___ Records supplied

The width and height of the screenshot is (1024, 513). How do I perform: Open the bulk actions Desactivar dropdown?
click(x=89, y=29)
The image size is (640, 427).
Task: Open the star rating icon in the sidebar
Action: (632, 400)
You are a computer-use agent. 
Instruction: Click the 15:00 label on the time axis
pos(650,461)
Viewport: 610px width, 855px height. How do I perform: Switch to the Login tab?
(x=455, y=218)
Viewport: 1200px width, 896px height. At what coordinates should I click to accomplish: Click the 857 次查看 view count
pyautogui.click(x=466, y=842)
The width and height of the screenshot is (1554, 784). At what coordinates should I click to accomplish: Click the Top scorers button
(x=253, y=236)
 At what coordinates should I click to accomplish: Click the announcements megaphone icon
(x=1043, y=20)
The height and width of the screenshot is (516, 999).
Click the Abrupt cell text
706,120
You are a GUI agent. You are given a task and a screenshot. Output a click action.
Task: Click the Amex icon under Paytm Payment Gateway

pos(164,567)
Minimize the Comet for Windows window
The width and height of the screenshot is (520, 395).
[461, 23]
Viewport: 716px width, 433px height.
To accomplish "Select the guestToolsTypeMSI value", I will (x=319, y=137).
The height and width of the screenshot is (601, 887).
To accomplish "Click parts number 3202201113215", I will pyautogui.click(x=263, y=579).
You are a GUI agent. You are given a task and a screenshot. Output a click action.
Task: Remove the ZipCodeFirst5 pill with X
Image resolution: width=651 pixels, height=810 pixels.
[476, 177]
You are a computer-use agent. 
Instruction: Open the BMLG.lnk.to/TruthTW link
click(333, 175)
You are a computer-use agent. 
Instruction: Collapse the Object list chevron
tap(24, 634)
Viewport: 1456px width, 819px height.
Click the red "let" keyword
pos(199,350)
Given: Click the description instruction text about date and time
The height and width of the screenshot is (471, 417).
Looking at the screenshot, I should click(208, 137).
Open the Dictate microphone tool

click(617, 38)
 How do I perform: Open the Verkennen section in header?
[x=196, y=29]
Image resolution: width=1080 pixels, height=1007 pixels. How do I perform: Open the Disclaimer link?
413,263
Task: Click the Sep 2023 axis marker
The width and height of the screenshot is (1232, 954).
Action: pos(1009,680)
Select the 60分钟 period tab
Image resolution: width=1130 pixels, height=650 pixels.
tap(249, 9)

______

# Problem:
Above are the lines; repeat exactly the ones from the line containing "The height and width of the screenshot is (601, 887)." down to the line containing "Given: Click the", both inclusive.

# Exercise answer:
The height and width of the screenshot is (601, 887).
To accomplish "Click parts number 3202201113215", I will pyautogui.click(x=263, y=579).
You are a GUI agent. You are given a task and a screenshot. Output a click action.
Task: Remove the ZipCodeFirst5 pill with X
Image resolution: width=651 pixels, height=810 pixels.
[476, 177]
You are a computer-use agent. 
Instruction: Open the BMLG.lnk.to/TruthTW link
click(333, 175)
You are a computer-use agent. 
Instruction: Collapse the Object list chevron
tap(24, 634)
Viewport: 1456px width, 819px height.
Click the red "let" keyword
pos(199,350)
Given: Click the description instruction text about date and time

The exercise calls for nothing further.